Es gibt sie in jedem Jahr: Die unglaublich schrägen Auftritte beim Eurovision Song Contest, die Millionen Zuschauer immer wieder zum Schmunzeln bringen. Doch auch auf tiefgründige Songs und außergewöhnliche Stimmen dürfen sich die Zuschauer freuen. In diesem Jahr in Baku mittendrin: Deutschland-Kandidat Roman Lob.

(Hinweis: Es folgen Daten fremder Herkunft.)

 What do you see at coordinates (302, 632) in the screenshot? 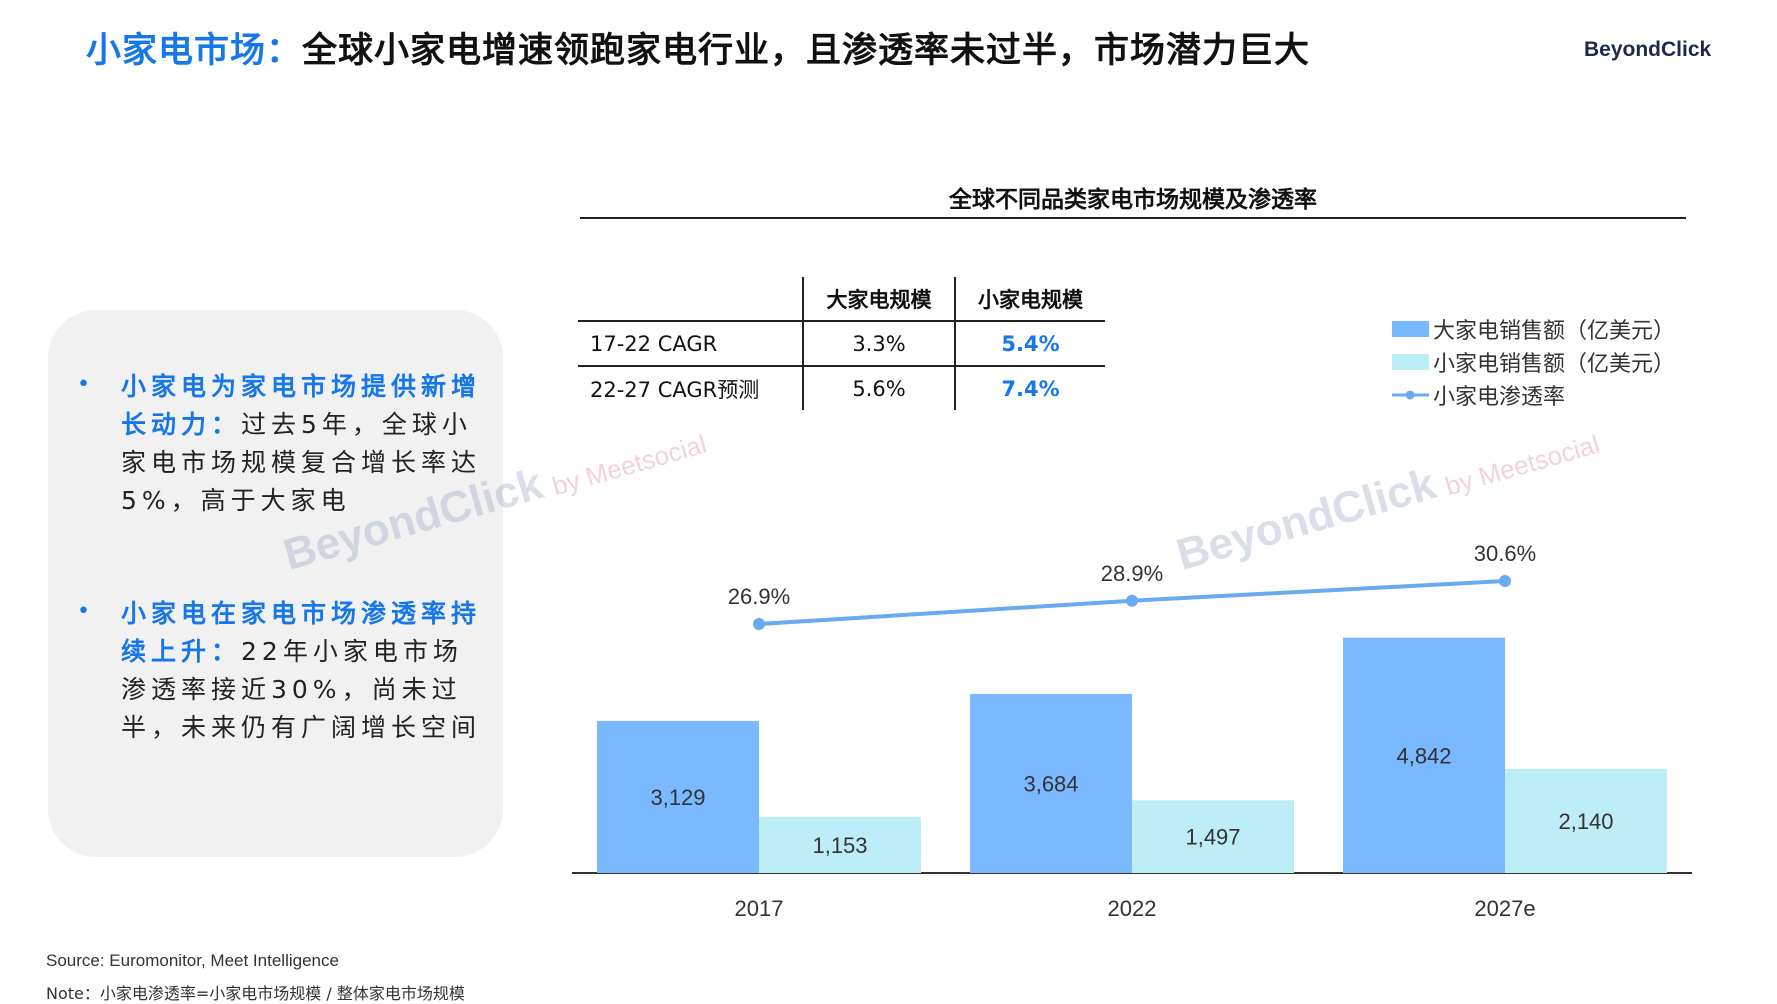
I see `bullet-2-lead: 小家电在家电市场渗透率持续上升：` at bounding box center [302, 632].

Über mangelnde Medienpräsenz kann der in diesem Jahr in der aserbaidschanischen Hauptstadt Baku ausgetragene Eurovision Song Contest nicht klagen. Doch waren es weniger die Sänger und deren Musik, die für Aufsehen sorgten, als vielmehr die ausgetragene Debatte um Menschenrechte und Meinungsfreiheit in dem autoritär regierten Kaukasusstaat. Ein sicherlich wichtiges Themen, doch für Künstler und Fans des Grand Prix ist das mangelnde Interesse an den Teilnehmern bedauerlich, denn es sind wieder reichlich skurrile Kandidaten und einigen wirklich gute Lieder dabei.

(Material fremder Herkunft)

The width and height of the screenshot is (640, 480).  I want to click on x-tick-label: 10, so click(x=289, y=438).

Der Preis für die schrägste Darbietung dürfte bereits vor den ersten Proben in der Crystal Hall in Baku vergeben sein – und zwar an die russische Oma-Truppe Buranowskije Babuschki (Großmütter aus Buranowo). Wenn die sechs Mütterchen zwischen 43 und 76 Jahren in ihren udmurtischen Trachten den Feiersong „Party For Everybody!“ schmettern, wird die internationale Fangemeinde ausflippen, soviel ist jetzt schon sicher. Für den Sieg dürfte das zwar kaum reichen, aber für den Finaleinzug und am Ende eine Top-Ten-Platzierung allemal.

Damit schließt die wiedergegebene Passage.